1つめは、うまみのかけ算です。こんぶとかつお、トマトと肉、しいたけと鶏。種類のちがううまみを合わせると、味は足し算ではなく、かけ算のように強くなります。
2つめは、たりない味をおぎなうことです。あっさりした白身魚には油やバターを、脂の多い豚肉にはしょうがや酢を。相手が持っていないものを足すと、全体のバランスがとれます。
3つめは、打ち消し合いです。にがい野菜に少しのあまさ、すっぱいものに少しの塩、脂っこいものに酸味。強すぎる味は、別の味を少し足すとおだやかになります。
4つめは、香りの運び方です。香りの成分の多くは油にとけやすいので、にんにくやハーブは油といっしょに使うと、よく広がります。
もう一歩
昔から定番とされている組み合わせを、この4つで説明してみます。
トマトとチーズは、どちらもグルタミン酸が多く、そこにアンチョビや肉のイノシン酸が加わると、うまみが一気に立ち上がります。
刺身にしょうゆとわさびを合わせるのは、しょうゆのうまみと塩味を足しながら、わさびの香りで魚のにおいをおさえるためです。
豚肉としょうが、さばとみそ、鶏とレモン。どれも、脂やにおいの強い素材に、香りや酸をぶつける形になっています。
そして、意外に大事なのが「食感の相性」です。やわらかいものだけの料理はぼんやりして感じられます。とんかつのキャベツ、カレーの福神漬け、ちらしずしのきゅうり。かたさや歯ざわりのちがいも、おいしさの一部です。

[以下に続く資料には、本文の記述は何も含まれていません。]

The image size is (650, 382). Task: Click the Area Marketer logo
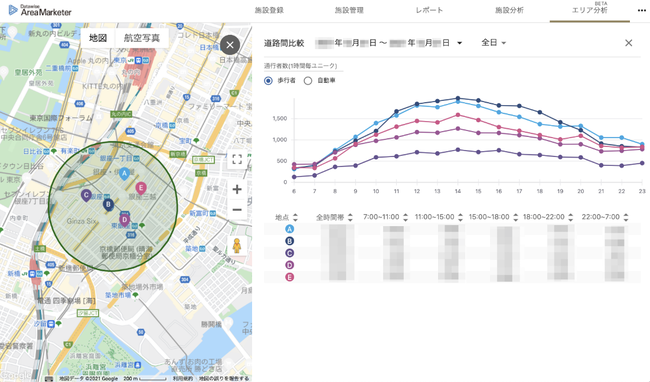40,10
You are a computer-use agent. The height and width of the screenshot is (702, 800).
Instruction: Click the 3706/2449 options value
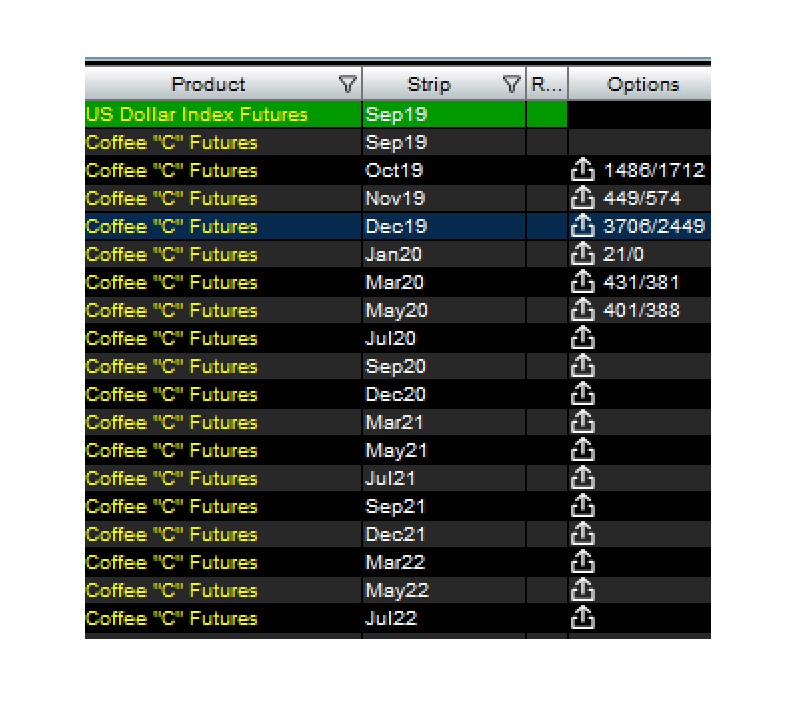click(x=654, y=226)
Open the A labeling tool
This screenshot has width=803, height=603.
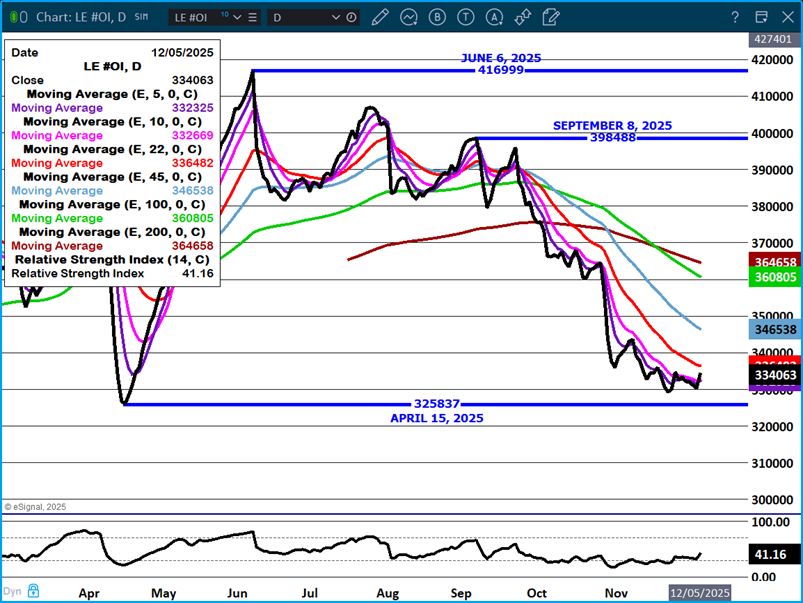click(x=494, y=16)
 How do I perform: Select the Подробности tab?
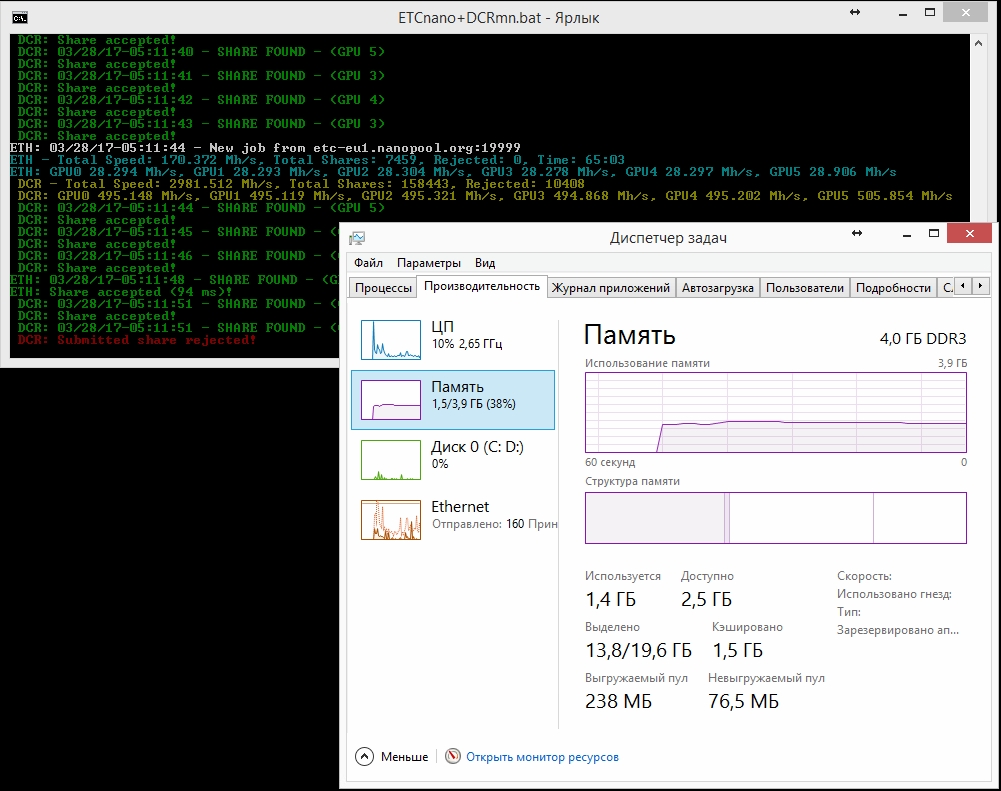pyautogui.click(x=893, y=288)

つまり相性を考えるときは、味・香り・食感の3つを見ればよい、ということになります。
へぇ、となる話
世界の定番の組み合わせを、香り成分で調べた研究があります。西洋の料理では、同じ香り成分を持つ食材どうしを合わせる傾向が見られ、東アジアの料理ではむしろ逆の傾向が見られた、という報告です。おいしさのルールは、ひとつではないのかもしれません。
身のまわりの同じしくみ
みそ汁のわかめととうふ、カレーの肉と玉ねぎ、パスタのトマトとチーズ、から揚げとレモン。定番と呼ばれるものには、たいてい理由があります。